Wow, it’s been already a week since we arrived here in New York City. Time flies by as fast as memory fades away. Hence, Weekly Throwback is a series where I reflect upon the week that just passed.
Well, let’s start. Our first seven days in the Big Apple began mostly relaxed and without many obligations. It took us some days to overcome our jet lags and to get along with all the new things. We used the time to explore the greater neighborhood and to gain first impressions of the city.
We found our first apartment in Harlem in the north of the Manhattan island, more precisely on W 127th Street. The neighborhood of Harlem is separated into East and West Harlem where gentrification has influenced the West more than the East so far. Harlem is a mostly black neighborhood and according to Wikipedia rather affected by poverty. Nevertheless, lots of shops line the street offering organic food, branded clothing or international mobile plans. But there is also a “Berlin Späti”-like store concept that can be found at hardly every block, the Deli.
Typical New York Brown Stone Houses shape the image of residential areas. These row-houses are built from brown stones - or at least brown-painted stones - and look almost the same. They have a ground floor which usually is three steps below sidewalk level and can be entered through a door that is underneath the stairs to the actual main entrance on the second floor. Apart from these two levels, there are usually at least two further floors above. Most of the mid- or long-term rental apartments offered in the internet are located in any floor of such houses.

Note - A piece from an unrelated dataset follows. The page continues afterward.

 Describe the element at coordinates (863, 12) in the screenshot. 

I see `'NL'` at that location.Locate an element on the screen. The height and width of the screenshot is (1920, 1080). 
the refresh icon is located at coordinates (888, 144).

The Central Park bounds Harlem in the south. We paid the park our first visit at a sunny (but cold) day last week. Its size is phenomenal. We entered coming from 5th Avenue and spent an hour to pass 1⁄3 of the park. Even though it was cold lots of sporty people used Central Park’s hills for jogging and cycling. Apart from that the lawns still were empty. What might probably change as soon as spring is coming.
East of the park the Upper East Side unfolds. In contrast to Harlem this area is wealthier and - at least from what we saw so far - home for many Latin-Americans. We had a huuuge New York Style Pizza at Lexington Pizza Parlor.
The ones who read my first post about our time in New York might remember that the reason for us to stay here is actually Lê’s PhD thesis. Hence, we spent some time on the Columbia campus as well. The Institute for the Study of Human Rights resides in the Riverside Church at Morningside Heights… Yes, Riverside Church. Unlike in Germany, there seems to be no reservations about joining secular and clerical utilization under the roof of one and the same building.
Right in Midtown Manhattan flickers and pulsates Times Square. The narrow streets that seem to cut deep gorges separating gatherings of skyscrapers are congested with traffic. Crowds of people flood the pedestrians. Giant glass fronts reflect hundreds of screens, neon signs and tickers. To me, Times Square has always been the symbol for New York City.